Le lundi 12 janvier 2010, un terrible tremblement de terre a frappé et dévasté de nombreuses régions du département de l’Ouest, en particulier la capitale Port-au-Prince, où de nombreuses personnes ont perdu la vie.
Parmi les blessées, un grand nombre sont encore en vie, tandis que d’autres sont restées handicapées à vie.
En effet, le 12 janvier 2026 marque le 16e anniversaire de cette catastrophe naturelle. Cette date ne signifie rien pour les dirigeants. Symboliquement, ils ont toujours mis en scène une mascarade commémorative, mais ils n’ont jamais rien fait pour venir en aide aux victimes de cette catastrophe.

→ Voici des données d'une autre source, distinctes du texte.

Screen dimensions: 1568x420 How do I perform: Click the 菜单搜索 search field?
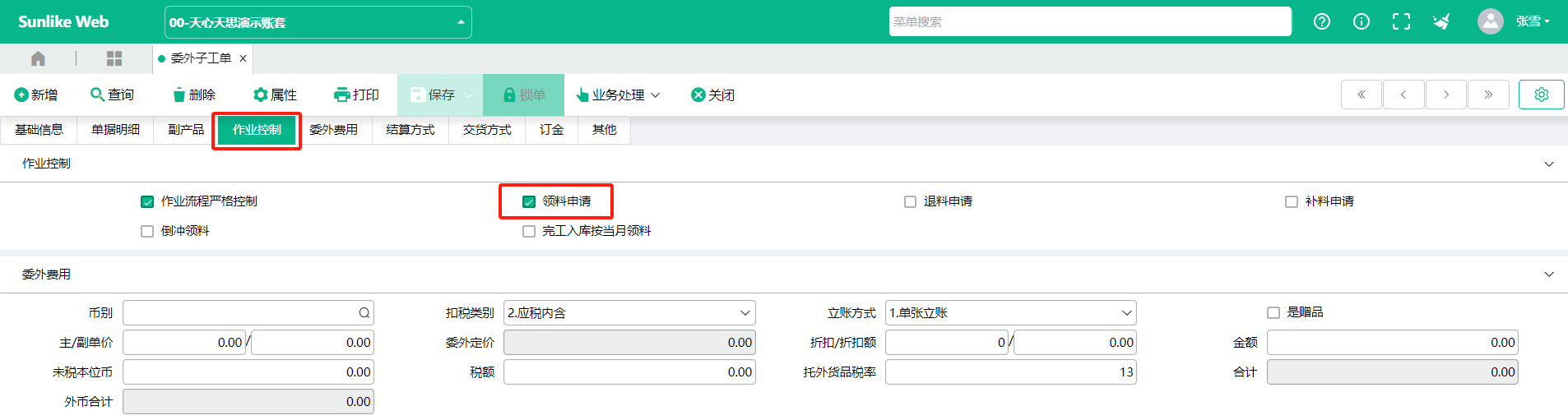click(1089, 22)
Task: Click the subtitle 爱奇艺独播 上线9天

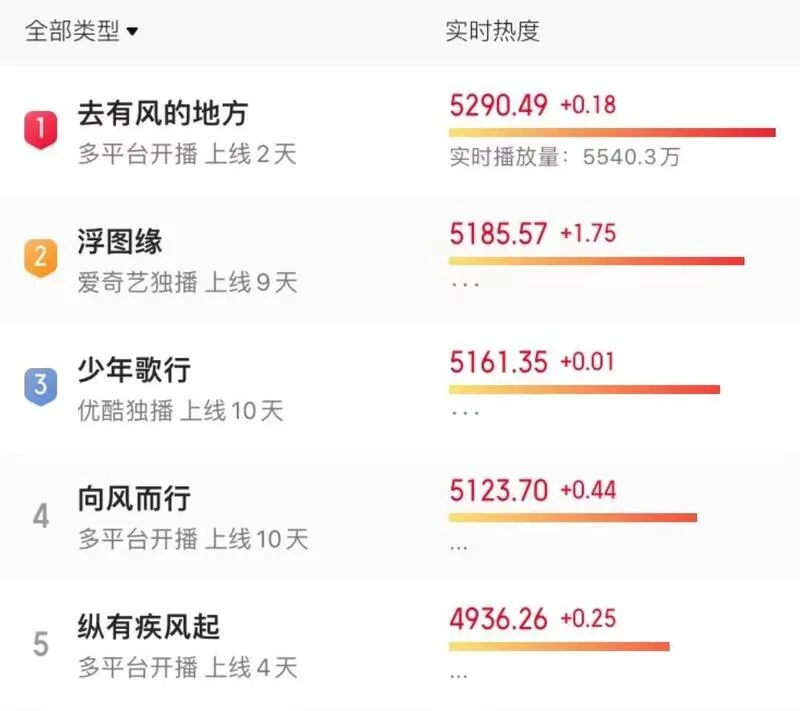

Ils ignorent même que depuis 2010, rien n’a été fait dans le pays pour se préparer à une éventuelle nouvelle catastrophe de ce type.

Après tout, aujourd’hui, la situation est considérablement pire. Si, malheureusement, le pays était à nouveau frappé par une catastrophe similaire, il disparaîtrait complètement.
Les gouvernements haïtiens, passés et présents, n’ont mis en place aucune infrastructure. Ils attendent que les étrangers leur donnent des aumônes pour la reconstruction, même du Palais national, détruit depuis cette date et qui n’a jamais fait l’objet d’un effort national pour sa reconstruction.
De plus, à chaque élection, les politiciens, toujours aussi corrompus, s’entretuent pour reprendre le contrôle du palais détruit. Il est clair qu’ils ne se battent pas pour le palais lui-même, mais pour le pouvoir, afin de pouvoir piller et saccager le pays.
16 ans plus tard, le pays est toujours en ruines. Au contraire, si l’on observe l’état de la capitale, on constate que la situation s’est encore aggravée. Alors pourquoi donc commémorer, quand on ne peut même pas faire un bilan d’amélioration pour tenter de protéger ou de sécuriser la population face aux éventuels désastres naturels.

Le 12 janvier 2026, les membres du Conseil présidentiel de transition ont organisé une commémoration symbolique de cette journée au Palais national, sur le Champ-de-Mars. Laurent Saint Cyr a pris la parole, mais il n’a rien dit de pertinent, et pour conclure, ils ont déposé une gerbe de fleurs en hommage aux victimes. Et avec toujours une cohorte de fausses promesses.
Le Premier ministre lui-même, bien que présent à la cérémonie, s’est contenté de publier une déclaration depuis son bureau pour marquer ce jour de deuil. Et c’est tout jusqu’à l’année prochaine pour une nouvelle et hypocrite commémoration.